Mi rechazo al drama fue maniatado, arrojado a un terreno baldío sin zapatos. Esta frase es la mayor prueba de ello.

Mi amor también está en las últimas tras algo que no sé si fue una riña, un enfrentamiento o un linchamiento. Quedó con los párpados hinchados y los huesos rotos. Las heridas superan los 30 días, según un dictamen pericial. Fueron lesiones dolosas. Como en todas las agresiones tumultuarias, la gente ve al supuesto delincuente, asegura lo que hizo, lo medio mata sin preguntarse, se enoja si alguien lo rescata y se siente orgullosa de la acción violenta.

Yo misma he estado ahí, linchando ese corazón, que tras creer que me hirió, lo golpee con todas mis fuerzas. Pero orgullosa no estoy, podría entregarme ante el Ministerio Público para ser vinculada a proceso.

"Hace falta muchos golpes para romper un corazón enamorado, hacen falta muchos golpes para que los ojos dejen de mirar desde el corazón, pero un día cuando se quiebra ya no se puede volver a recomponer y a partir de ahí se queda la razón, la razón que trae la desconfianza y de la desconfianza al odio sólo hay un paso", hoy oí en una serie española -Las Chicas del Cable-. He recibido tantos. Falta el de gracia, el cual ya espero sentada.

Mis ganas de salir  divertirme fueron privadas de su libertad y reciben tortura todos los días de mis pensamientos plagiarios.

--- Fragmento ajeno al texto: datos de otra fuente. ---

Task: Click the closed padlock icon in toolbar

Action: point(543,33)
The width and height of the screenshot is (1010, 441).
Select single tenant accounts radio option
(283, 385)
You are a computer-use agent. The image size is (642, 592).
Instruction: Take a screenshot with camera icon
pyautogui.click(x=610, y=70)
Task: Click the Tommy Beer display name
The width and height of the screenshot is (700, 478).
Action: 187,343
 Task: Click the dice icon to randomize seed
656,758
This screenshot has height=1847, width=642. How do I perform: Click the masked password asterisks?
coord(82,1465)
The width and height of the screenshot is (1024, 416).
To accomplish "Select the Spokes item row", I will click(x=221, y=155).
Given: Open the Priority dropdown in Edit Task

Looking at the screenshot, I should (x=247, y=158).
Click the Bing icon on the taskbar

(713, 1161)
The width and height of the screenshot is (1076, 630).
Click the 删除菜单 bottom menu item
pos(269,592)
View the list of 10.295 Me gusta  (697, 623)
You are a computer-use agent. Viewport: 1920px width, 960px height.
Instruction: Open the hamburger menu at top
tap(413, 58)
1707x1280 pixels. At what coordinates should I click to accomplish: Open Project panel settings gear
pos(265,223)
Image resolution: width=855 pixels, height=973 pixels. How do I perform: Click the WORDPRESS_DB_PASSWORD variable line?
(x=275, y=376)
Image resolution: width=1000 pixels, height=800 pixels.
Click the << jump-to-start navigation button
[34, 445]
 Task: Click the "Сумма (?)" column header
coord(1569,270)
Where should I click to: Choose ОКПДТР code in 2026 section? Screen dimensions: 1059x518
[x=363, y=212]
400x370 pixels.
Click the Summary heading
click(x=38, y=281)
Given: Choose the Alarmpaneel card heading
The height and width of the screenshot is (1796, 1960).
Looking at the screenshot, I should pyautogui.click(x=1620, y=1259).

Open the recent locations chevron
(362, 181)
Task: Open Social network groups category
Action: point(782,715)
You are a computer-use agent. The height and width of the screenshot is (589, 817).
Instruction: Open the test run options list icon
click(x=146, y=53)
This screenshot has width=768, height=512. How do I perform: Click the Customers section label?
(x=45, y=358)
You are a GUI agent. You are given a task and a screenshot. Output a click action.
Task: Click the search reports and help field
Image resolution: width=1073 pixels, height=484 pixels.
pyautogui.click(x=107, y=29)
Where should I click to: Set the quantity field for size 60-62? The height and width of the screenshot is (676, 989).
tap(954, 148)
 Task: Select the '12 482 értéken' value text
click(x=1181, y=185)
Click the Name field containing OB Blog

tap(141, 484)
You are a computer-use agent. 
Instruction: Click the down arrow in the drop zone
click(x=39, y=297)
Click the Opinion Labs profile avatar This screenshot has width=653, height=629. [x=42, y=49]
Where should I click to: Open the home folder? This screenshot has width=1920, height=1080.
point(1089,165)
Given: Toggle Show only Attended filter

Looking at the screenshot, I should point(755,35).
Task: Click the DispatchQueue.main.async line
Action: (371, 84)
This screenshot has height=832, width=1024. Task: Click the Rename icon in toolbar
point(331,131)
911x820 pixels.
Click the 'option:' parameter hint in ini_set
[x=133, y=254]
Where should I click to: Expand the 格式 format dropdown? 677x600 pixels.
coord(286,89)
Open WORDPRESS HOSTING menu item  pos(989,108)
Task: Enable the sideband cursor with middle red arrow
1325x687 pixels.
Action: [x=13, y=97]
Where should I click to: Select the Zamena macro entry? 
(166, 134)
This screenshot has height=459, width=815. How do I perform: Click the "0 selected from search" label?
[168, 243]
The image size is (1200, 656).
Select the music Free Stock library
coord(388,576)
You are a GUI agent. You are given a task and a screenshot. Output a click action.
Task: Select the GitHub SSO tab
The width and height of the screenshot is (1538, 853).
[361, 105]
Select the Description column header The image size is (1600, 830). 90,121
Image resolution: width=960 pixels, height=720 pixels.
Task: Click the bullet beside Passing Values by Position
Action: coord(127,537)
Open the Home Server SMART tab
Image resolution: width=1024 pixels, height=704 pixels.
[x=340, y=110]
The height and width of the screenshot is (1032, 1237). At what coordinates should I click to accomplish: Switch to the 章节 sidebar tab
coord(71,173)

¿Qué más morirá el 2018? ¿Qué artefacto explosivo vendrá los próximos días? ¿Otro temblor que ya de plano me derrumbe? ¿Es posible que algo fallecido reviva, renazca, se transforme? Tengo miedo, ese no se va y se niega a aventar la toalla. Ese es el que debió morir hace muchos años, pero se niega a irse, tiene cadena perpetua en mi cuerpo.

Ojalá pueda quitar la Alerta Ámber de mi esperanza, que me ayude a poner pedacito por pedacito mi inocencia, mis ganas de vivir, el cariño de mi familia, de tener libertad y de amarme de nuevo, de seguir mis homenajes sin tanta tragedia y que así como Pablo, yo pueda salir adelante con mis tantas muertes.